„Szukałem Jej w świątyniach, na ołtarzach
Znalazłem w pustym oczodole przydrożnej kapliczki”*.
O bieszczadzkich wsiach, po których zostały tylko puste łąki, zdziczałe sady, stare cmentarze i kapliczki, dużo by pisać. Zamieszkiwali je przeważnie Bojkowie – grupa etniczna należąca do Karpatorusinów, której poświęcę osobny wątek. Wsie były na ogół lokowane w dolinach rzek i obejmowały duże przestrzenie, potrafiły ciągnąć się przez kilka kilometrów. Jeszcze w XIX wieku oddzielały je od siebie gęste lasy, przez które niełatwo było się przedrzeć. Wiele bieszczadzkich wsi miało swoją cerkiew i cmentarz, stawiano także przydrożne krzyże.

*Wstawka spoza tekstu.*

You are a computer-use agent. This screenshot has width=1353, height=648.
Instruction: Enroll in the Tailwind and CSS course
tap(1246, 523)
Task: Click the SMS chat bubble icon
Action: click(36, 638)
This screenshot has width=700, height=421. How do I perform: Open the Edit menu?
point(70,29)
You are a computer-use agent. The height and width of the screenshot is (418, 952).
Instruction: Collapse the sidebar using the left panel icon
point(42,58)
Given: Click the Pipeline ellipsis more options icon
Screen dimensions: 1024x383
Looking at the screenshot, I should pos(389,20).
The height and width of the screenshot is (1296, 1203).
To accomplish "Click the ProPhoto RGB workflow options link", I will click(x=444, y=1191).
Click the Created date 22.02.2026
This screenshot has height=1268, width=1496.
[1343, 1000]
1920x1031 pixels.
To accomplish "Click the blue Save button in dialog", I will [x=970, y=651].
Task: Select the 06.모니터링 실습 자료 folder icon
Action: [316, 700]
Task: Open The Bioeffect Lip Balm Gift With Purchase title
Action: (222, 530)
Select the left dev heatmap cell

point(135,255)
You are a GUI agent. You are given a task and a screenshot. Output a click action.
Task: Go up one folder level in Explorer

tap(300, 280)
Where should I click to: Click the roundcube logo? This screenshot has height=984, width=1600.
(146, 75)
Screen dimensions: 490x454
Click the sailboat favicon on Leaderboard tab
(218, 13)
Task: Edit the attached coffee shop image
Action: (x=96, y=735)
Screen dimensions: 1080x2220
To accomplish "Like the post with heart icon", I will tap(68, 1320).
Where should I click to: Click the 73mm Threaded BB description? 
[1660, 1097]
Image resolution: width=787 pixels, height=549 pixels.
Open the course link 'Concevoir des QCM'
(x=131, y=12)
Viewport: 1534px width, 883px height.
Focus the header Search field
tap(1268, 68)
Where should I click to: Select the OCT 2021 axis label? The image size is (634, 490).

W 1944 r. zostały zawarte tzw. układy republikańskie (inaczej układy o wymianie ludności) – stronami był PKWN i trzy republiki radzieckie, w tym ukraińska. Niedługo potem rozpoczęła się masowa akcja przesiedleńcza Bojków z polskiej części Bieszczad (podobnie jak sąsiednich Łemków, o których wiele już pisałam) na wschód. Z kolei w 1947 r. struktury państwowe Polski Ludowej przeprowadziły operację „Wisła”. Wysiedlono wtedy prawie 150 tys. ludzi z południowo-wschodnich rubieży Polski, tym razem głównie na Ziemie Odzyskane.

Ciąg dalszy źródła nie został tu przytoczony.